GithubHelp home page GithubHelp logo

Experiments on larger datasets about sphereface HOT 48 OPEN

wy1iu avatar wy1iu commented on August 23, 2024
Experiments on larger datasets

from sphereface.

Comments (48)

KaleidoZhouYN avatar KaleidoZhouYN commented on August 23, 2024 7

@wuqiangch I have tried A-Softmax_loss on Ms-Celeb-1M datasets.

First you should train a model with type "SINGLE" instead of "QUADRUPLE",then fine-tune this model by changing the type back to "QUADRUPLE" .Take care that fine-tune will automatically set the parameter "iteration" to 0,so you also need to change "iteration" or "lambda" by yourself.

I think that the reason why your training didn't converge is that QUADRUPLE constraint is too strong for a almost 10K classification problem.

Good Luck!

from sphereface.

KaleidoZhouYN avatar KaleidoZhouYN commented on August 23, 2024 6

I'm back and very happy to say that Asoftmax with a 28-layer-ResFace-Network can rich acc=99.63% and TAR=99.1%@far = 0.1% on LFW and a similar result on MegaFace with what paper says while training on MS_CELEB_1M dataset.

from sphereface.

wy1iu avatar wy1iu commented on August 23, 2024 5

Yes, we have trained A-Softmax loss on much larger dataset (MS dataset) and it definitely can work.
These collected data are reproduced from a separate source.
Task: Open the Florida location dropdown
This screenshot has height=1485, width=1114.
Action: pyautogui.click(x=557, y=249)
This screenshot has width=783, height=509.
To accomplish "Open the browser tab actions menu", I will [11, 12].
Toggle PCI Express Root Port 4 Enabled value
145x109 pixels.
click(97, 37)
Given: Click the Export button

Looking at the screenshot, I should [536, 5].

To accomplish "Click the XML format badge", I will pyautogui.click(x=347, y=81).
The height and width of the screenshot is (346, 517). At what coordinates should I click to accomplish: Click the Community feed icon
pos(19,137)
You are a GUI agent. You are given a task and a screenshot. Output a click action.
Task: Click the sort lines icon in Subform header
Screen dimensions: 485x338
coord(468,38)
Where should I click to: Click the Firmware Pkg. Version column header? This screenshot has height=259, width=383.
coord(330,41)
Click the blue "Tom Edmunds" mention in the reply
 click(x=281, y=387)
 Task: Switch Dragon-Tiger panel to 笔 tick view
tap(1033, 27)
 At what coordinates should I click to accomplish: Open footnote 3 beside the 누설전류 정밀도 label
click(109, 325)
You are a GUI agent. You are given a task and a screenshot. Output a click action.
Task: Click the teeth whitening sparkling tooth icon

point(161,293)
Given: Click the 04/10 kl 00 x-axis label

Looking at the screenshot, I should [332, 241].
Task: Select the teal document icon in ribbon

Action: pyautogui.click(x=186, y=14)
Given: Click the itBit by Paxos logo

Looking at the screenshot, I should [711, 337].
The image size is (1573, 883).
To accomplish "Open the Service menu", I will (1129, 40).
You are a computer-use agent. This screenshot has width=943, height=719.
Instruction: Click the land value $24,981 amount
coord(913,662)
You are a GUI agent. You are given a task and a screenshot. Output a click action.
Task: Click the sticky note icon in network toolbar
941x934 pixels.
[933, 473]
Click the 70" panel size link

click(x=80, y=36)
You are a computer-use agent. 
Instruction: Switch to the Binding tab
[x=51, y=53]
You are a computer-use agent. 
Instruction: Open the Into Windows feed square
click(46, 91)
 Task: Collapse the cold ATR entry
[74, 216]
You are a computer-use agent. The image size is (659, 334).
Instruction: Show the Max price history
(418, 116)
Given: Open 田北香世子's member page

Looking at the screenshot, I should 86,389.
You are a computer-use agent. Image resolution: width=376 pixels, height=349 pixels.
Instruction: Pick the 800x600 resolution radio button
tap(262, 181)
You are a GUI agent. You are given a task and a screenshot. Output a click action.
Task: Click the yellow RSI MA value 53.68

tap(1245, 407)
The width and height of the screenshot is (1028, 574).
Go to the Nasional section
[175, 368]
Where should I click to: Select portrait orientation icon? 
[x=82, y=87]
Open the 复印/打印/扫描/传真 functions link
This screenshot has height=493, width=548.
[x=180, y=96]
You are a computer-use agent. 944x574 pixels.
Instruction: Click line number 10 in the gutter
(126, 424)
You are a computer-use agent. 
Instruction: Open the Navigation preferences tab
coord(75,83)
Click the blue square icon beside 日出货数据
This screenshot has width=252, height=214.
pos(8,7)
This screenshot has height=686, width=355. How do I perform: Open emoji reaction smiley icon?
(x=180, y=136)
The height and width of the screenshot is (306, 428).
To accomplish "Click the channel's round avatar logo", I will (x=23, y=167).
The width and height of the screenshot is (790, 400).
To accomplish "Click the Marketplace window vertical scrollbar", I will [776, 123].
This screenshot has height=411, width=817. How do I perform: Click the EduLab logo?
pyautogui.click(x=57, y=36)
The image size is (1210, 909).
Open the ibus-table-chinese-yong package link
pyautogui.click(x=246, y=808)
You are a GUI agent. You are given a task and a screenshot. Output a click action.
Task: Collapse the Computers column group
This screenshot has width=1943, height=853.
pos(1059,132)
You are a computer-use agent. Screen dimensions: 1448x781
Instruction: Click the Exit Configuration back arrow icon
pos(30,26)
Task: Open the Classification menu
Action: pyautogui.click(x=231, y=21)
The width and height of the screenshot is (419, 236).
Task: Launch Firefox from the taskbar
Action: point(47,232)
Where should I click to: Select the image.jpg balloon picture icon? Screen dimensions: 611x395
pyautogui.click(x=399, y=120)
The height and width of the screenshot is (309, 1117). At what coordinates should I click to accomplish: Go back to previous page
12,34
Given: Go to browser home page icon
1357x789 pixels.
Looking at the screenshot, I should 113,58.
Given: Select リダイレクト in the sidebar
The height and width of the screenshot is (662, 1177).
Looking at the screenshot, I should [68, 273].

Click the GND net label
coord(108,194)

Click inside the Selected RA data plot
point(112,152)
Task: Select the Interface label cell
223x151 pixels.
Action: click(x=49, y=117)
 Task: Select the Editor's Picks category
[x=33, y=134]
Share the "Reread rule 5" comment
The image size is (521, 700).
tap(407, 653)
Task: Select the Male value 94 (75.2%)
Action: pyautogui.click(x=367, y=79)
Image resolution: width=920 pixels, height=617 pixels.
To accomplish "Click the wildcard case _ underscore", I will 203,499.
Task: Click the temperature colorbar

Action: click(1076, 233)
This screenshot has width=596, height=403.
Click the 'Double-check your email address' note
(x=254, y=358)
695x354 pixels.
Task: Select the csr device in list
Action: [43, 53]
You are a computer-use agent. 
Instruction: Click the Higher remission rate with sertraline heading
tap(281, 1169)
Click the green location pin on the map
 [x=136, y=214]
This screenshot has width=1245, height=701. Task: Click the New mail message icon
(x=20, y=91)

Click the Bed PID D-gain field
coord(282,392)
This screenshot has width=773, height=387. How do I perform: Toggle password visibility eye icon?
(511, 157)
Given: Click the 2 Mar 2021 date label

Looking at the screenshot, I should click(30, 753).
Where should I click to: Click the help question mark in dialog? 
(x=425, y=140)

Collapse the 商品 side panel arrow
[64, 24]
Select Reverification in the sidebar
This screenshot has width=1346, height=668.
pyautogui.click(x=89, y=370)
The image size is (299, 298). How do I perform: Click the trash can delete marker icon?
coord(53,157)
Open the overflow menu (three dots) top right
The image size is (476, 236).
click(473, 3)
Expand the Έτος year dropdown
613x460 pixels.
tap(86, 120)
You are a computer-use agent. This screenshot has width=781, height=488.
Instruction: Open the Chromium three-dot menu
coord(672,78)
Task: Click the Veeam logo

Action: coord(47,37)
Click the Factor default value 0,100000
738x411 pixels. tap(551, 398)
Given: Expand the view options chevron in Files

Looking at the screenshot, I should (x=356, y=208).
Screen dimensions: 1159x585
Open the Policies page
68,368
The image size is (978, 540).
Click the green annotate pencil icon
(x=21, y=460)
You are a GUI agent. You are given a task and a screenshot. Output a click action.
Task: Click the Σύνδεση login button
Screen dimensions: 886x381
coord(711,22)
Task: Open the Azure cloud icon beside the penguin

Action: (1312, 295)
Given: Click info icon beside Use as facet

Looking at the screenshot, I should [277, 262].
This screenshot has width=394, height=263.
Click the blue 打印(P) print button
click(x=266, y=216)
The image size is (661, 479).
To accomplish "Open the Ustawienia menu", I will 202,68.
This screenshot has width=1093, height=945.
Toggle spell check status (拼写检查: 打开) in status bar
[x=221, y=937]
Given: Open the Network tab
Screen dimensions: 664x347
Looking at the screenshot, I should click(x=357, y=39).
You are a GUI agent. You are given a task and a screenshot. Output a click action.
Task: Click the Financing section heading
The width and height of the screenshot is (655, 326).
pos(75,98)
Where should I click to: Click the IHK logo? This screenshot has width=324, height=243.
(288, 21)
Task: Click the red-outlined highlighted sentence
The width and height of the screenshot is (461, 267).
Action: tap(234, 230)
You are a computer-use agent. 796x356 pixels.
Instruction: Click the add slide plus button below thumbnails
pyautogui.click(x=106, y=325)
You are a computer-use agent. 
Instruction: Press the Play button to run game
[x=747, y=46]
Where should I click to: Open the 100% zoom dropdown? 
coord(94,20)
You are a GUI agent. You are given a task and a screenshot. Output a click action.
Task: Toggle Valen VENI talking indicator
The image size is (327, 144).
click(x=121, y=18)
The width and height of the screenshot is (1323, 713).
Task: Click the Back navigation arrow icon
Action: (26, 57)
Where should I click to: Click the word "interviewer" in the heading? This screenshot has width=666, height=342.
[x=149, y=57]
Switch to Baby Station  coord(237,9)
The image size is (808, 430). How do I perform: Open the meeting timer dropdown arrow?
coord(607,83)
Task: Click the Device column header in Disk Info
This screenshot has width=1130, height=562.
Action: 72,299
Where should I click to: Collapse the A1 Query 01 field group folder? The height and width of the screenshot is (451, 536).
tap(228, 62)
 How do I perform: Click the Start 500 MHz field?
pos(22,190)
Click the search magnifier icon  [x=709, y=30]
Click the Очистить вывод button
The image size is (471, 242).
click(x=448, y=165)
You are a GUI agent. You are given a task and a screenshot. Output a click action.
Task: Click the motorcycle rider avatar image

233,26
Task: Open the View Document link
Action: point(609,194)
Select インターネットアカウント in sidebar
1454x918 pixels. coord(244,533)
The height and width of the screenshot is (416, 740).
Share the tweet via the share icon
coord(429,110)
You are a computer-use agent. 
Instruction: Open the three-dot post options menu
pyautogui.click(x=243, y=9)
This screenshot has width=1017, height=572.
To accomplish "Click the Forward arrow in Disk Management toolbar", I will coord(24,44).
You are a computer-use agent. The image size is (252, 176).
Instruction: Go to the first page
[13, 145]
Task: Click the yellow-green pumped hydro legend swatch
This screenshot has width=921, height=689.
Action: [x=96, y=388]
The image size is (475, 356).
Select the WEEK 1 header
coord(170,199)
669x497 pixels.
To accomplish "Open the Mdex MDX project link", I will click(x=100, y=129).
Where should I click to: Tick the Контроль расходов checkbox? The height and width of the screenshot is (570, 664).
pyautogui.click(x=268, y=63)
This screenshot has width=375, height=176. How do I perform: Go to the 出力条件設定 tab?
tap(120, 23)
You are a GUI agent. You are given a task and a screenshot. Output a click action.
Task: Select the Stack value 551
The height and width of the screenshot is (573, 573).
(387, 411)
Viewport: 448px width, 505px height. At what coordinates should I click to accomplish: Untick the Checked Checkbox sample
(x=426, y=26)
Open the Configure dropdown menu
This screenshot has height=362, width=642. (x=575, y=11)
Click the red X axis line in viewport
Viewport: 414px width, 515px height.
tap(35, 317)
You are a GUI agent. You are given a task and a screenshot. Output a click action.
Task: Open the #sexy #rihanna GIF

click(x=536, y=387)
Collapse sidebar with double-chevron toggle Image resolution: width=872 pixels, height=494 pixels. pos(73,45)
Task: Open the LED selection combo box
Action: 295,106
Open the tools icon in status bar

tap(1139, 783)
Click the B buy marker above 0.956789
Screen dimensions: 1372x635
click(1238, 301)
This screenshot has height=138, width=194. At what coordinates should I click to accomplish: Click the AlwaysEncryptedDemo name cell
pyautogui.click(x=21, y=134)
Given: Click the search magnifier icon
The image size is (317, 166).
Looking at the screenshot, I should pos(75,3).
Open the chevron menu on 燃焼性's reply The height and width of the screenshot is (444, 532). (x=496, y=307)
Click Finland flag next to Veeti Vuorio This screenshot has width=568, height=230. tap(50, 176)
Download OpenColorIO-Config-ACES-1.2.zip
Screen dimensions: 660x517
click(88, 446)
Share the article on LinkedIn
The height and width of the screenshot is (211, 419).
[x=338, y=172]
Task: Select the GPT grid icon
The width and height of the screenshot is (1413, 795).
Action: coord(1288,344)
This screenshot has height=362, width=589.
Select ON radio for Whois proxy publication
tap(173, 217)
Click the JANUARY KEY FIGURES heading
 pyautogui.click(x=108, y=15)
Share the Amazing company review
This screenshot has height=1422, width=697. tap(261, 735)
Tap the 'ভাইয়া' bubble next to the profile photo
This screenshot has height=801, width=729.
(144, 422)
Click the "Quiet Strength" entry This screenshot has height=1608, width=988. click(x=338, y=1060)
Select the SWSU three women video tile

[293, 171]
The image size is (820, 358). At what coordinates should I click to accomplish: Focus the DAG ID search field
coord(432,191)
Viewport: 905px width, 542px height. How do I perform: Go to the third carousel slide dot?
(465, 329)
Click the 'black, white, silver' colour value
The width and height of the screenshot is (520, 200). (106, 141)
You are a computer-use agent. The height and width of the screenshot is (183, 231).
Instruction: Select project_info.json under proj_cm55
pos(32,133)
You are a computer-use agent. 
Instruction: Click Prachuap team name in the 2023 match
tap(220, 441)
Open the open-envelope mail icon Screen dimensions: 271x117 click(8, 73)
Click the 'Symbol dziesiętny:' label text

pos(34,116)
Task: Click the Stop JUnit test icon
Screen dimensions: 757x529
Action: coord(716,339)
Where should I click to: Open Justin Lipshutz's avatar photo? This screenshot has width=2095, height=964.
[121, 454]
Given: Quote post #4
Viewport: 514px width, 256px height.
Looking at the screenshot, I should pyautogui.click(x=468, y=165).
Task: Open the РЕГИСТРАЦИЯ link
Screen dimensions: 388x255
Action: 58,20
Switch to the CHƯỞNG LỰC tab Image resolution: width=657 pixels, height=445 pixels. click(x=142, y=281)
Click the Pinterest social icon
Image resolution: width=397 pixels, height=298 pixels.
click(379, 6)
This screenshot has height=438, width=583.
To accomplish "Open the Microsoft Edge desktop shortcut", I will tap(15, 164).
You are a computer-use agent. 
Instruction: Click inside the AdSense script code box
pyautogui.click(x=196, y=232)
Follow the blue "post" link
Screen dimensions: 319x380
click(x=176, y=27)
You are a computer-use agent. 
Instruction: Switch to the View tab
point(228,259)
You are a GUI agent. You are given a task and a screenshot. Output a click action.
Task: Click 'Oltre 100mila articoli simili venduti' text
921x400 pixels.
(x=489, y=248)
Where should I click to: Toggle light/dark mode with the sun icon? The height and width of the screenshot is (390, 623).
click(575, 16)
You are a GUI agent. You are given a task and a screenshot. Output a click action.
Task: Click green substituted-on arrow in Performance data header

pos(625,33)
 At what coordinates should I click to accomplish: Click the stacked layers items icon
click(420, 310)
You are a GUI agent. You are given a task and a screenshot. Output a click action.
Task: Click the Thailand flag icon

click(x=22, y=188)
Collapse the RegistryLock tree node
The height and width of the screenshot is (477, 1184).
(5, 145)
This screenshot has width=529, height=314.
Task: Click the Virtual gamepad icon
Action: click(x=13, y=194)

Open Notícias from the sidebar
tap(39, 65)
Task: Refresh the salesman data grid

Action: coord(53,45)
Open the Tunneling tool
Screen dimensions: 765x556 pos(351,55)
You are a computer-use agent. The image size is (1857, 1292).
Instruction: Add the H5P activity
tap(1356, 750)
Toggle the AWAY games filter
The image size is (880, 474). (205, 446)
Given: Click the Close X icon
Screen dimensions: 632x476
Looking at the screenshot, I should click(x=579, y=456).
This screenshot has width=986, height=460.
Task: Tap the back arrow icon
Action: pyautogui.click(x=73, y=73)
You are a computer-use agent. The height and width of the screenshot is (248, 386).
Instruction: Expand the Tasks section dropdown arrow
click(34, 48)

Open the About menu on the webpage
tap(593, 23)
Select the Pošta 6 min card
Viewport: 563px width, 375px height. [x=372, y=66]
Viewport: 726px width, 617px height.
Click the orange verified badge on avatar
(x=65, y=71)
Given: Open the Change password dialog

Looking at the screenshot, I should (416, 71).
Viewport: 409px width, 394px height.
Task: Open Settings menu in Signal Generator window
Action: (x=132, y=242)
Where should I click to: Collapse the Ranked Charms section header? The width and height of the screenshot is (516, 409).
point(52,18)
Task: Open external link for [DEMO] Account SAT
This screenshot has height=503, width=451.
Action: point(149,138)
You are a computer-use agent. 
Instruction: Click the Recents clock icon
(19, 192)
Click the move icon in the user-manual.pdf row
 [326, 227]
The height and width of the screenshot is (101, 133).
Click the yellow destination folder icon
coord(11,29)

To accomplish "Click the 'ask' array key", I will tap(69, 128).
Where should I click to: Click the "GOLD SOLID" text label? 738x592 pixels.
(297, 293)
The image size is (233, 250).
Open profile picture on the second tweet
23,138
You should consider to modify the function of lambda or use the fine-tuning trick on pre-trained SphereFace network.

from sphereface.

KaleidoZhouYN avatar KaleidoZhouYN commented on August 23, 2024 1

@Zhongdao fantastic!!!! The model I trained on MS_celeb_1M just get around 99.17% accuracy on lfw so I thought there might be some problems with the margin_inner_product code and then turned to the BN method...(actually the code is not exactly the same as what the paper says..)

Seem like that I need to train A-softmax on Ms dataset again,em..Can you show more details in training,like learning rate,weight_decay and iteration of the pre-train model?Thanks a lot.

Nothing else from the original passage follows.